In an effort to share our knowledge, RIDBC Teleschool hosted a conference outlining our project, including how to set up a similiar service, overcoming technical issues and thoughts on distance pedagogy. The conference was attended by professionals from many sectors, including education, health and social work, who all sought to use a similar application of videoconferencing technology in their respective disciplines. We received very positive feedback including the following comments:
    - "The conference was full of wonderful new ideas that could be easily used to enhance many    existing programs as well as creating new programs especially to support remote and regional communities."
    - "Thank you. This was a very generous sharing of experience and learning."
    - "The information presented was most useful, specifically the technology and videoconferecing tips, techniques and requirements for training."

Staff from RIDBC Teleschool have also been asked to present at various education, technology and disability conferences throughout the world including Australia, USA, Italy, Samoa, Fiji and China. As a result, we have received numerous requests from other organizations who are eager to set up programs similar to RIDBC Teleschool. These requests vary from information gathering to demonstration of a videoconference to training in distance pedagogy. For example, RIDBC Teleschool was asked to consult on a pilot project at Utah State University. Training sessions were delivered via videoconference and provided basic information about using and troubleshooting videoconferencing equipment as well as more sophisticated information about the pedagogical aspects of teaching via videoconference. 

The success of RIDBC Teleschool has inspired other organizations to consider how to use videoconferencing to enhance or expand their existing services.

How quickly has your targeted audience of users embraced your innovation? Or, how rapidly do you predict they will?
We have seen a rapid acceptance of our project.
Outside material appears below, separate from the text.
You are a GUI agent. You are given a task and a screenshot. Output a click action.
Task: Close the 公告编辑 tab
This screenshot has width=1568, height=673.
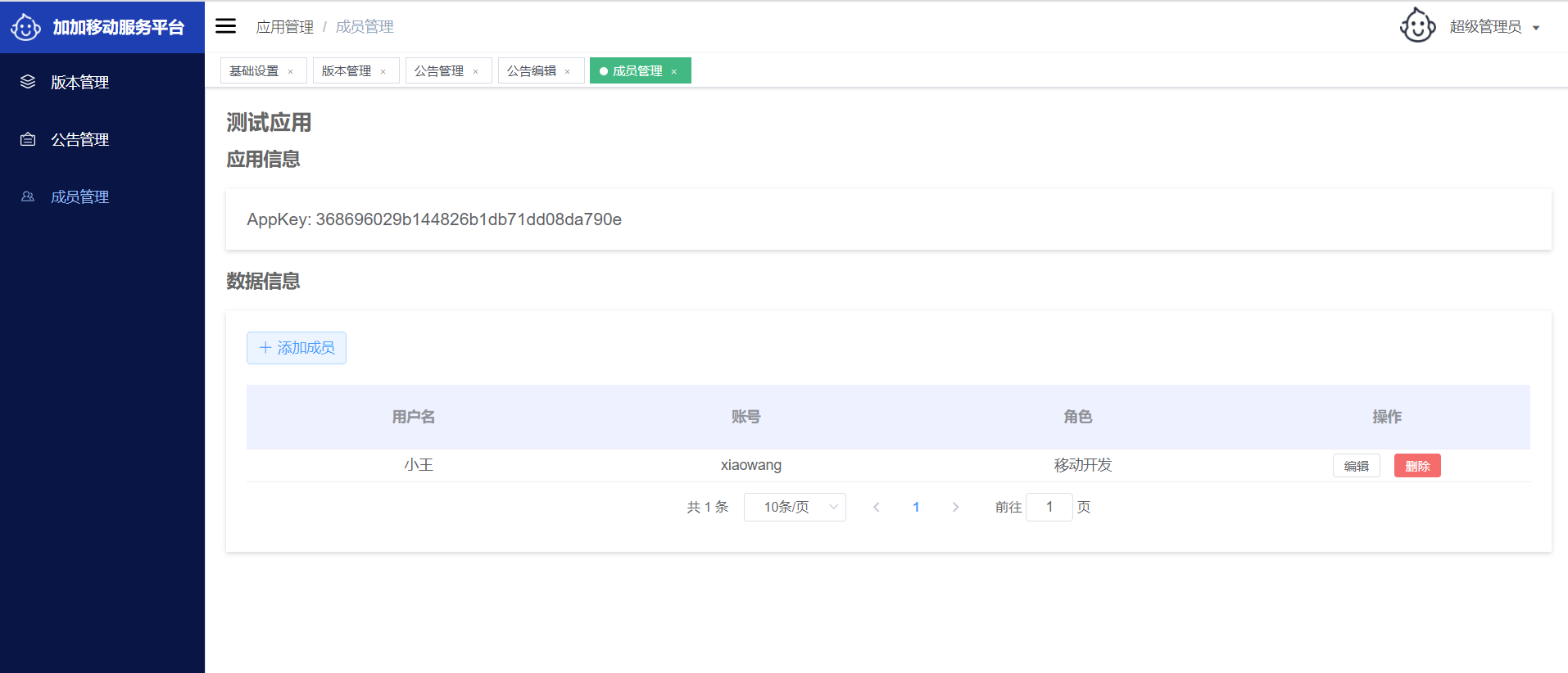point(567,72)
Clients are excited by the possibility of accessing a specialized service that would be unavailable without the use of videoconferencing technology. By encouraging families to participate in studio videoconferencing prior to the allocation of in-home equipment, families are able to become familiar with the equipment and develop confidence in using videoconferencing. When families are provided with in-home videoconferencing equipment, a technician visits their home to install the equipment and provides basic training in using the equipment. This preparation enables users to embrace the technology with ease. 
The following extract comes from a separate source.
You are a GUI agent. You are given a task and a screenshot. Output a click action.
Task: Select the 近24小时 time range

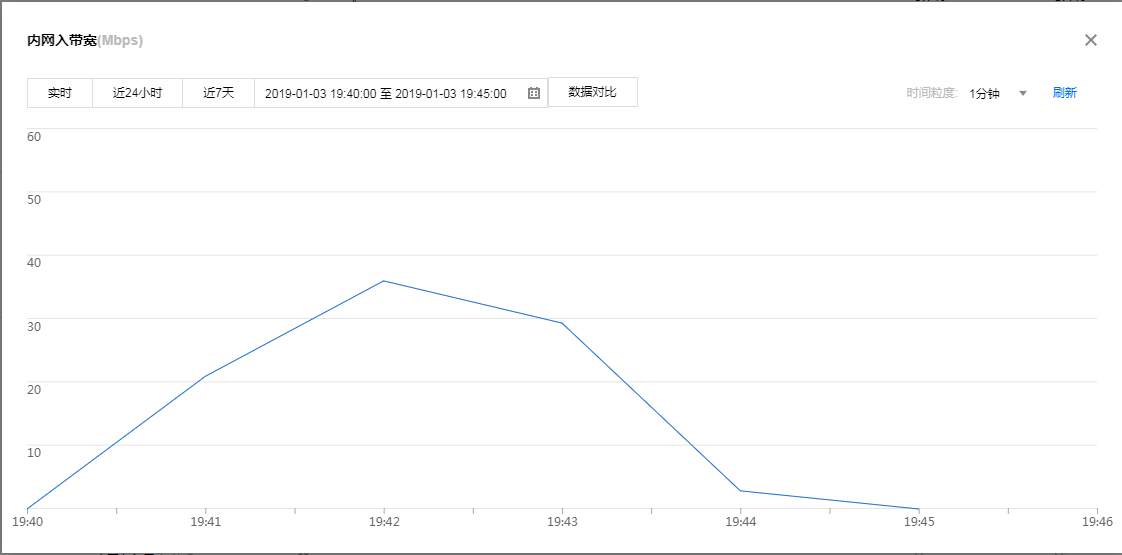click(x=137, y=93)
RIDBC Teleschool has also generated tremendous interest throughout Australia with frequent enquiries from professionals, clients and media. Our enrollments have increased dramatically from 70 clients in 2007 to 141 clients in 2009. We frequently receive requests from families in other countries such as India, Hong Kong and Papua New Guinea who wish to access specialist support via videoconference.
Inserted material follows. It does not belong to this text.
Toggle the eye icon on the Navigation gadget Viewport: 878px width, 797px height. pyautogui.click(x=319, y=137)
Perhaps the best indicator is the responses of our young users:
     - While watching television, one child asked his mother "to turn on the Tricia station" so he could talk to his teacher! 
     - Another mother reports that her daughter no longer watches 'regular television shows' because they are not as engaging as a videoconference with her teacher.

Our students each respond differently to videoconferencing, but their responses are overwhelmingly positive. Whether sitting in front of the television waiting for their teacher or high-fiving the television screen, our users have well and truly embraced our innovative method of service delivery.